Karin Zackari

Cultivating identities and capitalism: Scandinavians and the Siamese royal elite in-between empires.

This collaborative research project studies connections between Scandinavia and Siam (Thailand) from the late nineteenth to the early twentieth century. Through a unique compilation and analyses of source materials including memoirs, letters, and diplomatic records from Thailand, Sweden, and Denmark, the team will produce original research contributing to colonial, social and global history. We will study the roles of Scandinavian entrepreneurs in the development of capitalism in Siam and their relationships to the Siamese royal elites. Through the financial and social encounters between Scandinavians and Siam we will analyze the royal elite’s perception and understanding of capitalism, capitalist business culture and their selves in a changing society. The project will be developing the framework of colonial studies by focusing on positions “in-between” – that is, the Scandinavian “small colonisers” in between the great European empires and Siam, the “non-colony”, in between the colonized Southeast Asian countries. Another part of the study will focus on the Siamese in Scandinavia, and how those encounters shaped and reshaped the Siamese perceptions on colonialism. Through this focus the project will contribute to the history of Scandinavian colonialism in general and Thai modern history more specifically. With a focus on local encounters, this research will contribute to current discussions about micro- and macro levels of historical analysis in global social history.
Final report
The purpose of the project and its development.

The purpose was to advance both empirical and theoretical knowledge about the role of nations ‘inbetween’ empires: The so-called ‘non-colony’, Siam, and the so-called ‘small’ colonizers, Denmark and Sweden. We wanted to understand how Siamese-Scandinavian encounters during the turn of the 20th century, contributed to the development of capitalism in Siam and to a process of ‘embourgeoisement’ of the Siamese royal elite. We have contributed to the study of Scandinavian colonial history in general and have worked towards filling identified gaps in the existing historical studies of the role of Scandinavian powers. The study of Siamese royals in Scandinavia has contributed to a reconceptualization of Siam-Scandinavian relations by advancing a revisionist theoretical framework for understanding colonialism in Thailand: It foregrounds Siam as an internal colonizer, drawing comparisons between the Siamese colonial experience and Swedish expansion into the north and Sápmi.

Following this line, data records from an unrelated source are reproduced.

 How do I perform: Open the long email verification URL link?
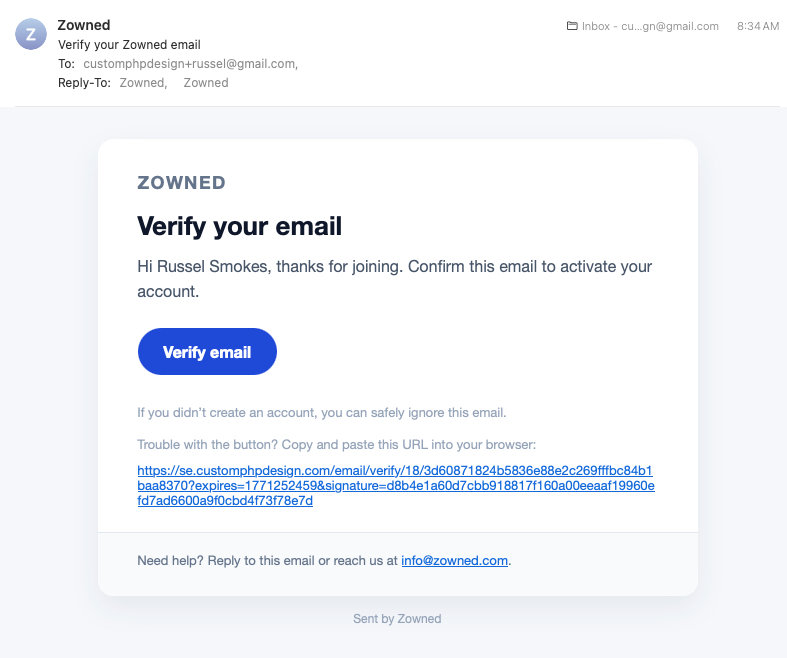(x=395, y=485)
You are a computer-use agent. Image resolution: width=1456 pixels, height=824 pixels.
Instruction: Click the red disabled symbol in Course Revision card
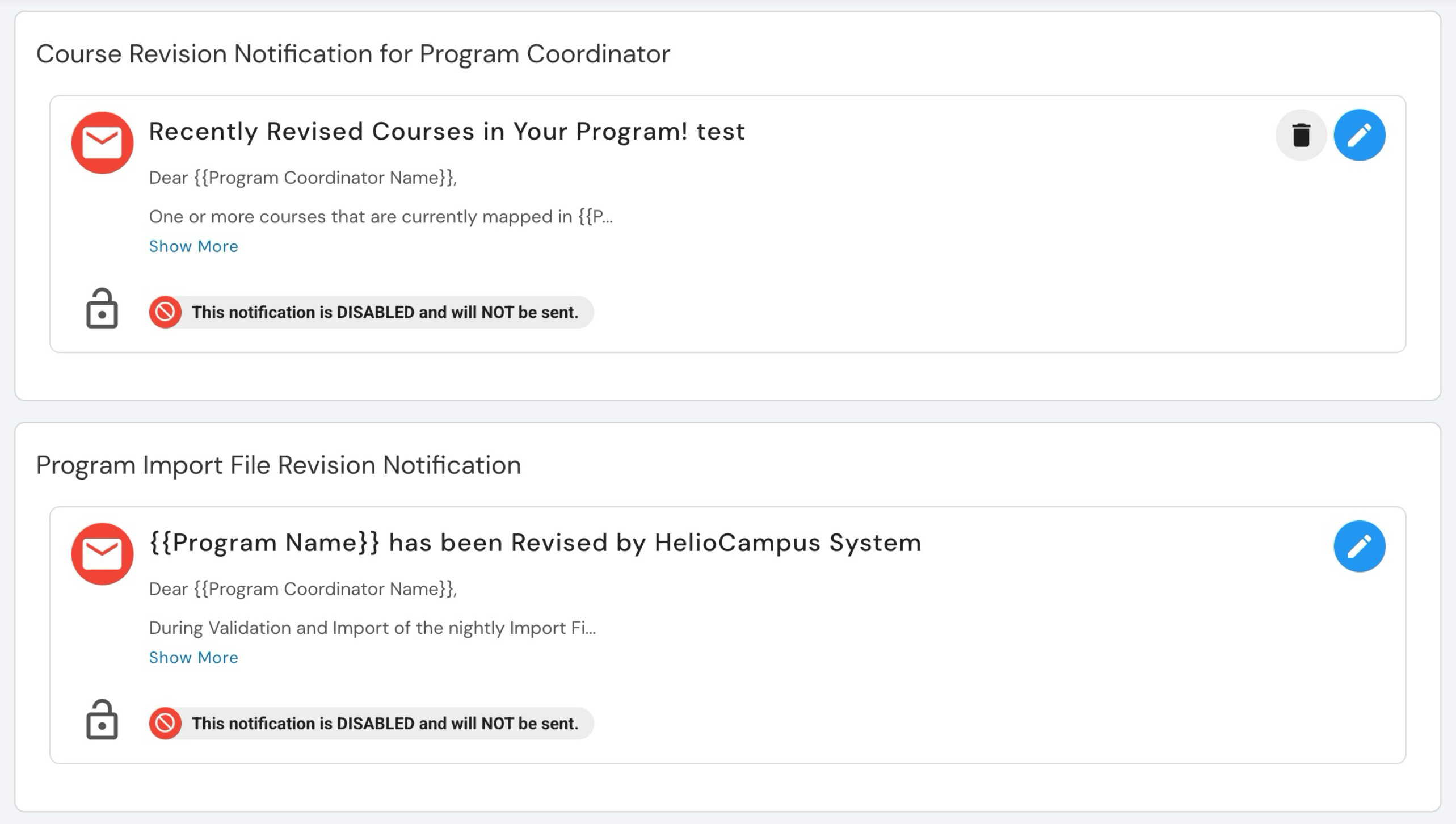[x=165, y=312]
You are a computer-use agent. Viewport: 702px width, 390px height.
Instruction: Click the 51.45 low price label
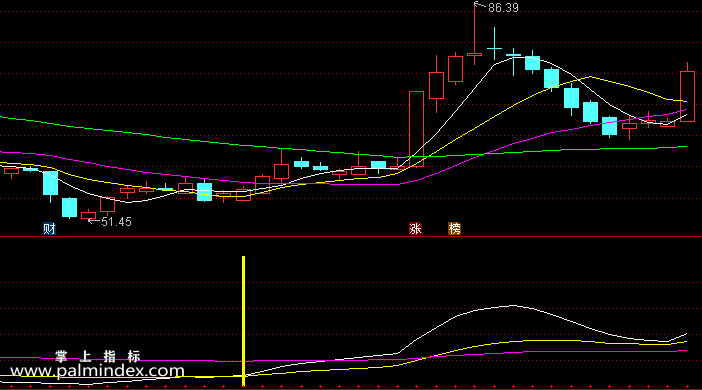coord(116,222)
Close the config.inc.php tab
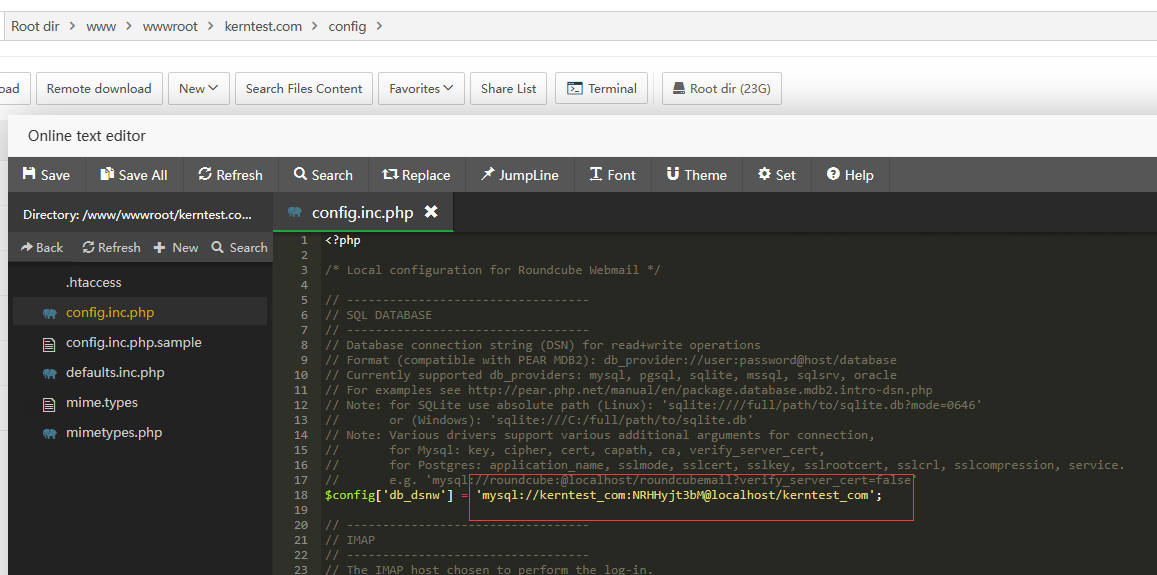This screenshot has height=575, width=1157. (x=431, y=212)
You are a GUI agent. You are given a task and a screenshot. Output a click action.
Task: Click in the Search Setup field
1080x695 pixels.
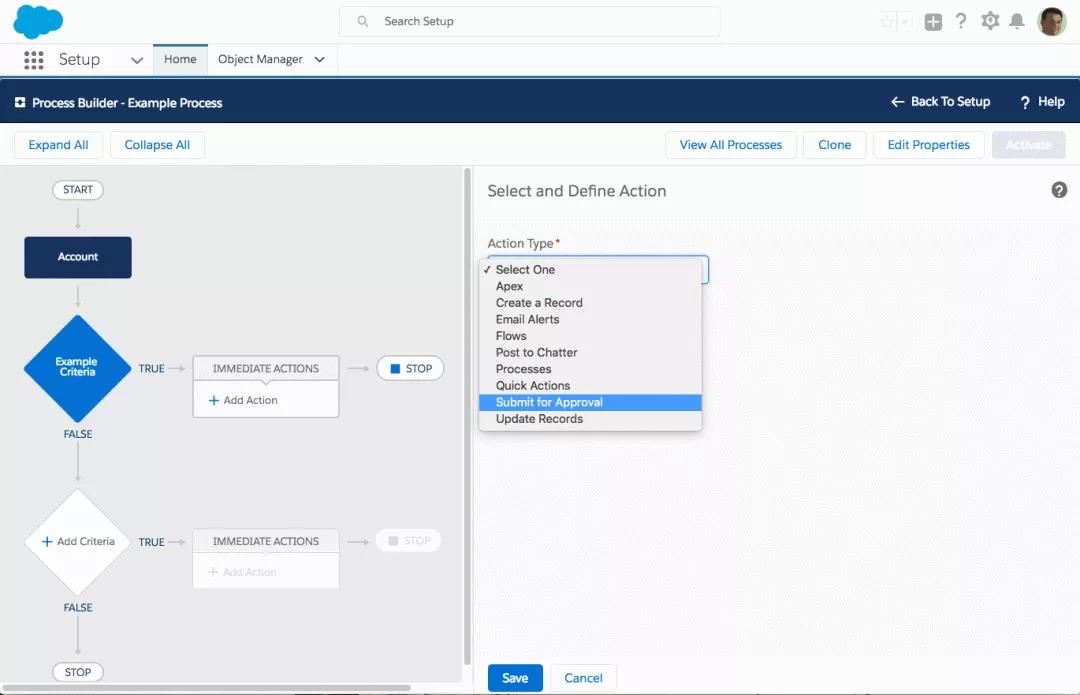coord(530,21)
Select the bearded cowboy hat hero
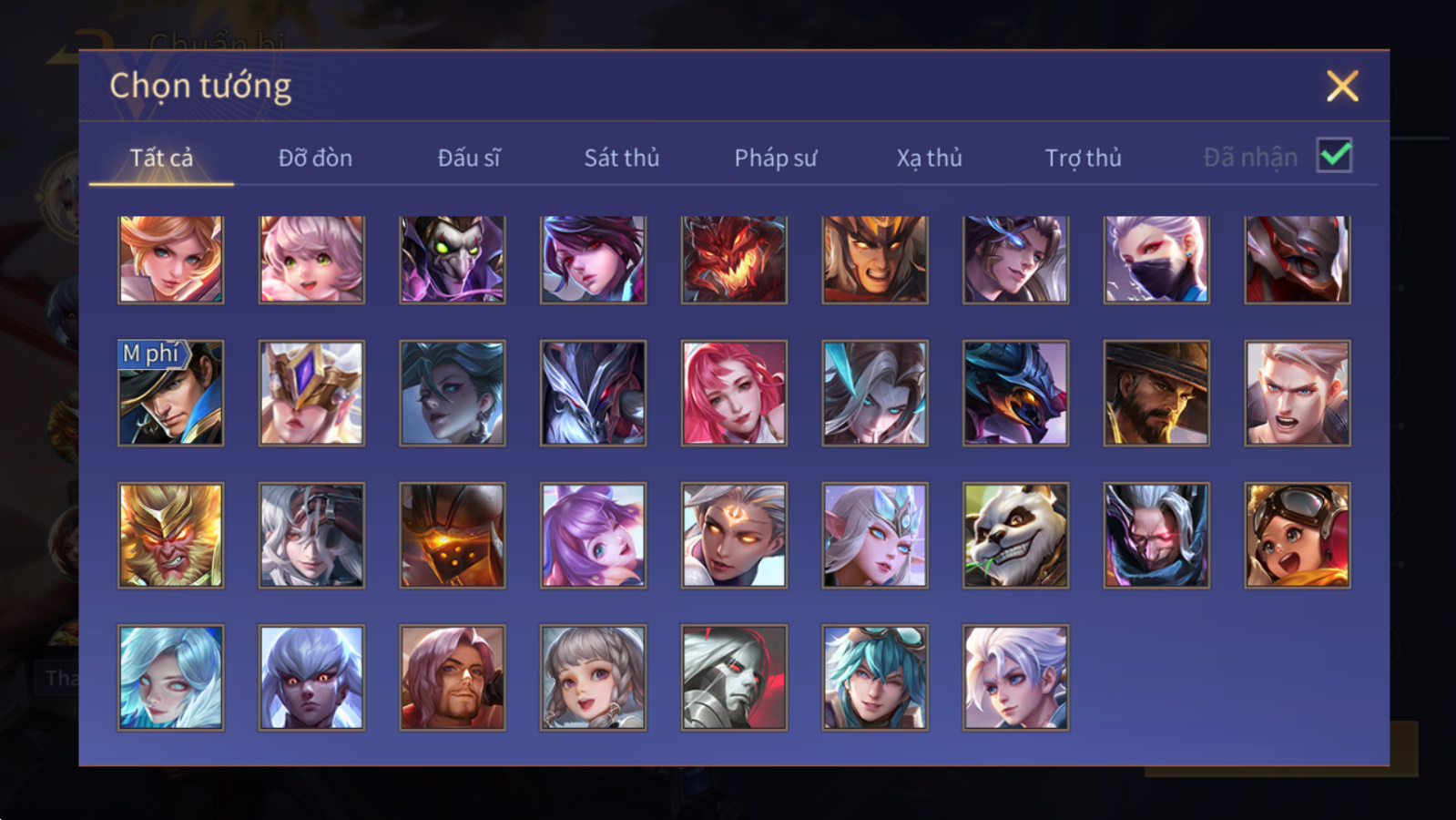This screenshot has height=820, width=1456. click(1156, 393)
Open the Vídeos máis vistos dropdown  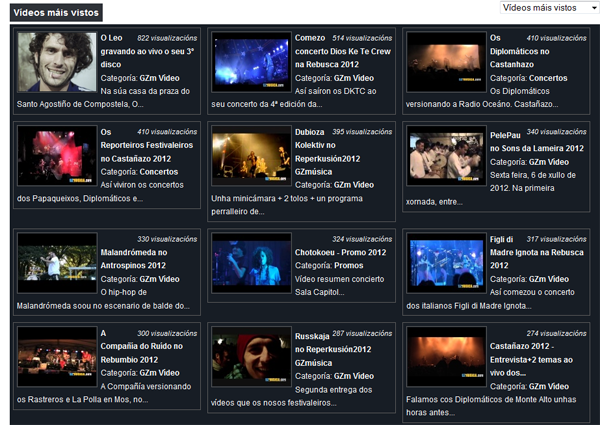pyautogui.click(x=549, y=8)
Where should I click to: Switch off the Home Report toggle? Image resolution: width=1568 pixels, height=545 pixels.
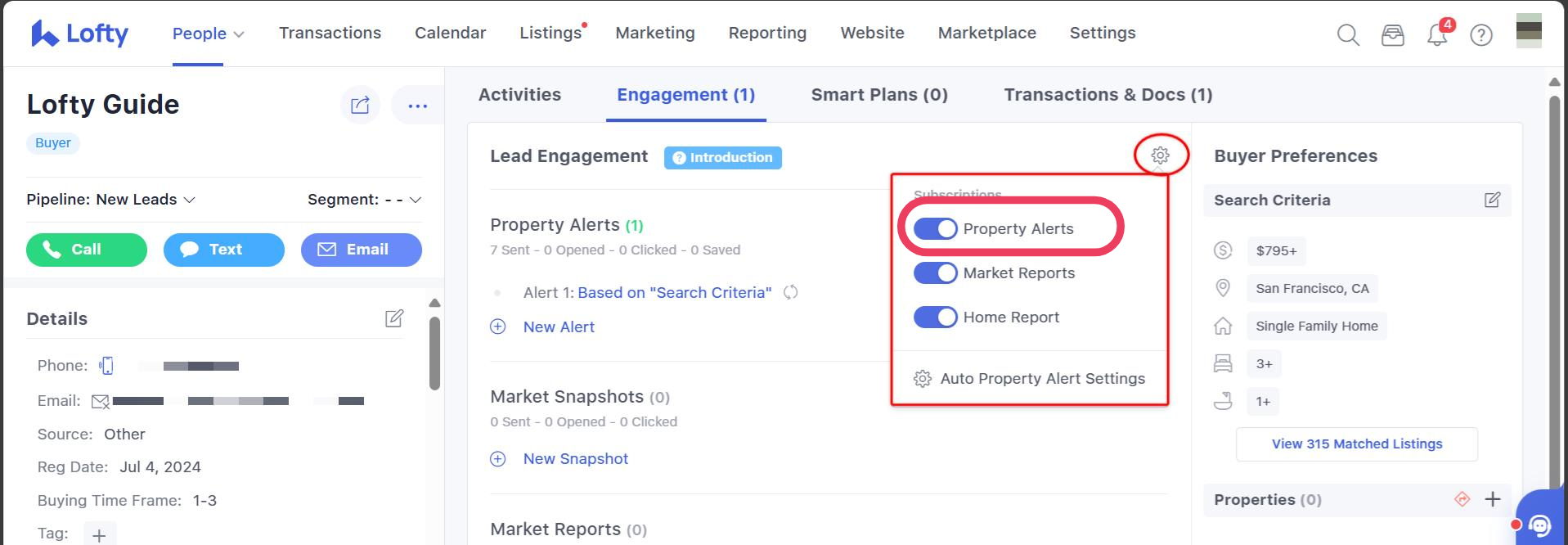935,318
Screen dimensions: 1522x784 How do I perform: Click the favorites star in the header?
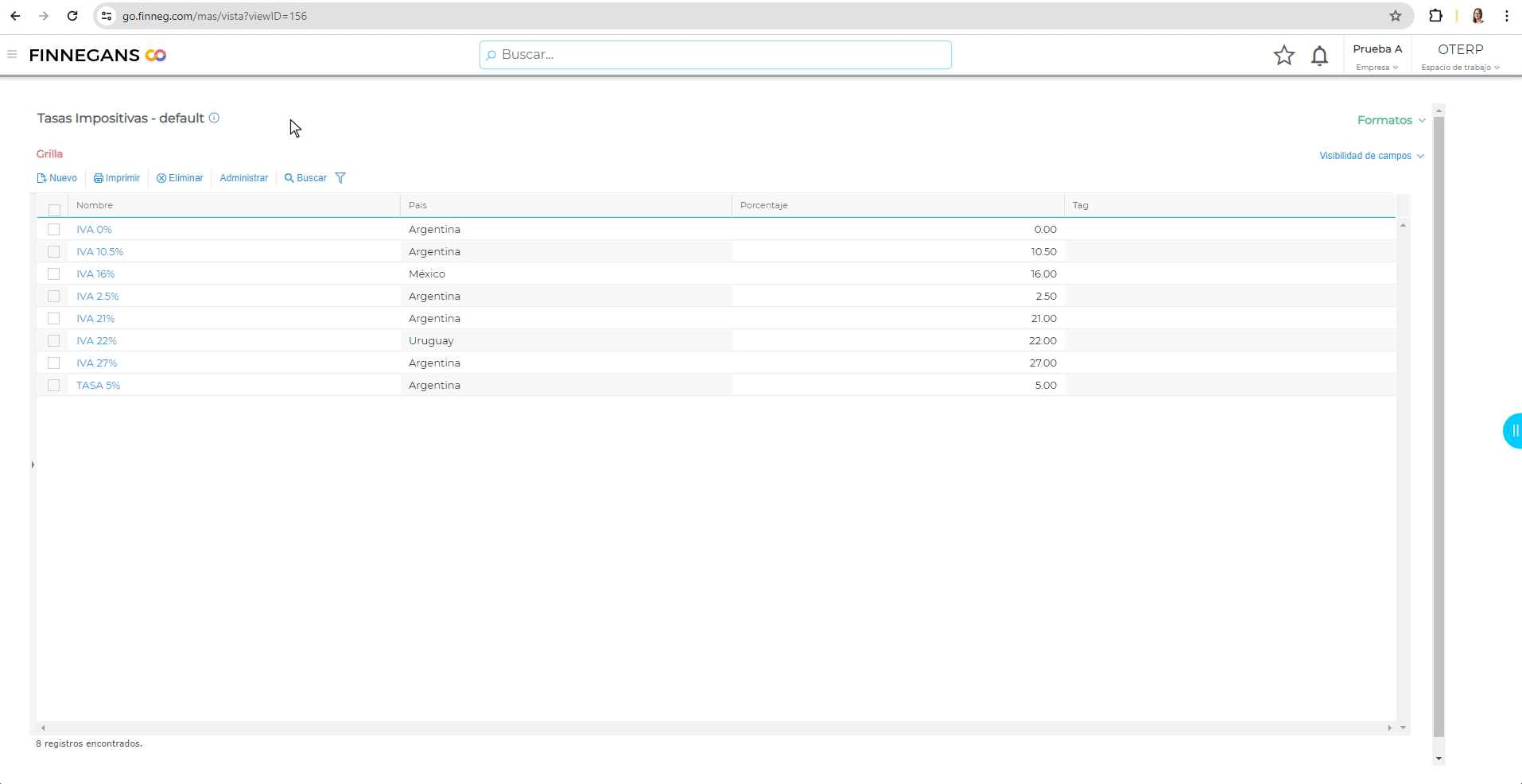(x=1283, y=56)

We found early in the research a much stronger presence of Danish entrepreneurs than Swedish in Siam. This was suspected given the limited research previously done, and we have been able to confirm this via the archival materials and thus the scope and focus regarding the role of the Scandinavians has become more an investigation into Danish entrepreneurs and their networks. Later we found contributions by Swedish scientists (geologists and zoologists) to the knowledge production about Siam together with Danish ethnographers, and these findings strengthened the conceptual framework, thinking about the Scandinavian actors as part of a global bourgeoise.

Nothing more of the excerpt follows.